Today I was on the IFDB and did a search for the term "dream", looking for other games within the "interactive dreaming" theme. On the second page of the search results I came across a game called Dreadwine by Eric Eve. Dreadwine was submitted to a small competition that I had never previously heard of called IF Dreams. I decided to play all 3 games in the IF Dreams 2006 McDream Minicomp to see how they compare with how my newest interactive fiction project.
All three games in this competition were quite different from each other in terms of how the games flowed. I found The Retreat by J.D. Clemens to not feel very dream-like at all. In contrast No Famous by Erik Wennstrom felt almost too dream-like in ways. Dreadwine by Eric Eve was sort of a middle ground between these two extremes. Playing these definitely gave me a few things to think about with my own WIP.
Note: There may be a spoiler or two in the paragraphs below regarding these three games.
The Retreat
Nothing that occurs in this game strikes me as anything that couldn't just as believably happen in the physical real world. The introduction to the story tells of some great apocalypse that is coming and essentially everyone is doomed. So now, you've been invited to party away your last living moments over at some guys house that you only vaguely know.

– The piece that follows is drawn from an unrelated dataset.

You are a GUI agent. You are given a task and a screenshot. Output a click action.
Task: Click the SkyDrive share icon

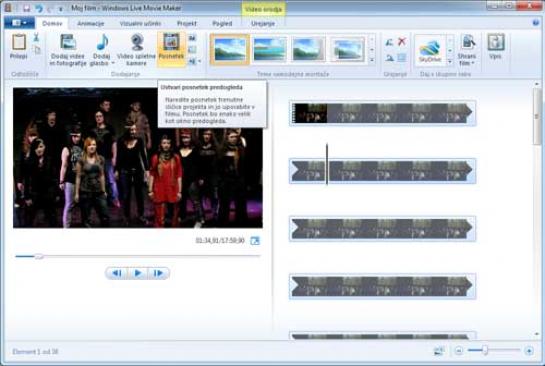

There are many NPCs with a lot to say, and talking to them normally made the story progress. The party continues until your impending doom approachs closer, forcing you and NPCs further into the party house. There was no twist for me at the end. No surprise. Nor did the ending give me any more reason to believe that what I just experienced was dream. Perhaps the dream that inspired the author to create this game was realistically vivid?
Dreadwine
This story begins in a café where you are accompanied by two NPCs. A bottle of foreboding wine sits on the table, and there is talk of something very strange and diabolical happening. It is soon that you realize that you had best escape this town as soon as possible to prevent meeting the same fate as the other citizens. Phrases such as "...it's strangely quiet for so crowded a spot" and the fact that other NPC encounters are "almost as insubstantial as ghosts" add an eerie and dream-like feel to the environment.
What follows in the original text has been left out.